→ **PROMPT**
Each entry is to be retyped exactly as it stands.

→ **SUPPLIED MATERIAL**
::::::
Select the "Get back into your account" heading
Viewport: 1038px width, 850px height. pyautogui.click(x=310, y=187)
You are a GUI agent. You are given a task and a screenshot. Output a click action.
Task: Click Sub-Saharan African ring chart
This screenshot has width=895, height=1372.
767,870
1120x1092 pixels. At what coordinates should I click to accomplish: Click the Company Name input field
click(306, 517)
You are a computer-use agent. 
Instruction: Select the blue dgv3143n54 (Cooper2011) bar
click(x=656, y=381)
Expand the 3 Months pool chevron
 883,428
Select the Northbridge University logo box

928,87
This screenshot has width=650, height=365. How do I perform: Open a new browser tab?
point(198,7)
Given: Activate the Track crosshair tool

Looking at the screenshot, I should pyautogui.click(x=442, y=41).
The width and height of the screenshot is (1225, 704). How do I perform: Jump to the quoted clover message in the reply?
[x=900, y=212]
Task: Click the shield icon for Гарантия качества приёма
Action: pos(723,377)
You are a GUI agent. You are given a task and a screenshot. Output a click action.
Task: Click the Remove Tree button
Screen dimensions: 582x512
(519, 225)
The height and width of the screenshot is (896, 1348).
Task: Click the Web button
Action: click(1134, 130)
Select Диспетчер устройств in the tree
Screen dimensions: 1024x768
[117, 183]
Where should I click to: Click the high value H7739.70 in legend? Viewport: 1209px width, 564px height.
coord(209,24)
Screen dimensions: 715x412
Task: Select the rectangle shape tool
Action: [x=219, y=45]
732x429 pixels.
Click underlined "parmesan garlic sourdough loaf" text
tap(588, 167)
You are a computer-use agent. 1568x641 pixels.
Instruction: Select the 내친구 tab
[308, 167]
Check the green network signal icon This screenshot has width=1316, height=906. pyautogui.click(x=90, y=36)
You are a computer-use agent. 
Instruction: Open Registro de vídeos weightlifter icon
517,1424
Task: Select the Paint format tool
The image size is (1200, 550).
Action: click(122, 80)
::::::
→ **RESPONSE AREA**
Select the "Get back into your account" heading
Viewport: 1038px width, 850px height. pyautogui.click(x=310, y=187)
You are a GUI agent. You are given a task and a screenshot. Output a click action.
Task: Click Sub-Saharan African ring chart
This screenshot has width=895, height=1372.
767,870
1120x1092 pixels. At what coordinates should I click to accomplish: Click the Company Name input field
click(306, 517)
You are a computer-use agent. 
Instruction: Select the blue dgv3143n54 (Cooper2011) bar
click(x=656, y=381)
Expand the 3 Months pool chevron
 883,428
Select the Northbridge University logo box

928,87
This screenshot has width=650, height=365. How do I perform: Open a new browser tab?
point(198,7)
Given: Activate the Track crosshair tool

Looking at the screenshot, I should pyautogui.click(x=442, y=41).
The width and height of the screenshot is (1225, 704). How do I perform: Jump to the quoted clover message in the reply?
[x=900, y=212]
Task: Click the shield icon for Гарантия качества приёма
Action: pos(723,377)
You are a GUI agent. You are given a task and a screenshot. Output a click action.
Task: Click the Remove Tree button
Screen dimensions: 582x512
(519, 225)
The height and width of the screenshot is (896, 1348).
Task: Click the Web button
Action: click(1134, 130)
Select Диспетчер устройств in the tree
Screen dimensions: 1024x768
[117, 183]
Where should I click to: Click the high value H7739.70 in legend? Viewport: 1209px width, 564px height.
coord(209,24)
Screen dimensions: 715x412
Task: Select the rectangle shape tool
Action: [x=219, y=45]
732x429 pixels.
Click underlined "parmesan garlic sourdough loaf" text
tap(588, 167)
You are a computer-use agent. 1568x641 pixels.
Instruction: Select the 내친구 tab
[308, 167]
Check the green network signal icon This screenshot has width=1316, height=906. pyautogui.click(x=90, y=36)
You are a computer-use agent. 
Instruction: Open Registro de vídeos weightlifter icon
517,1424
Task: Select the Paint format tool
The image size is (1200, 550).
Action: click(122, 80)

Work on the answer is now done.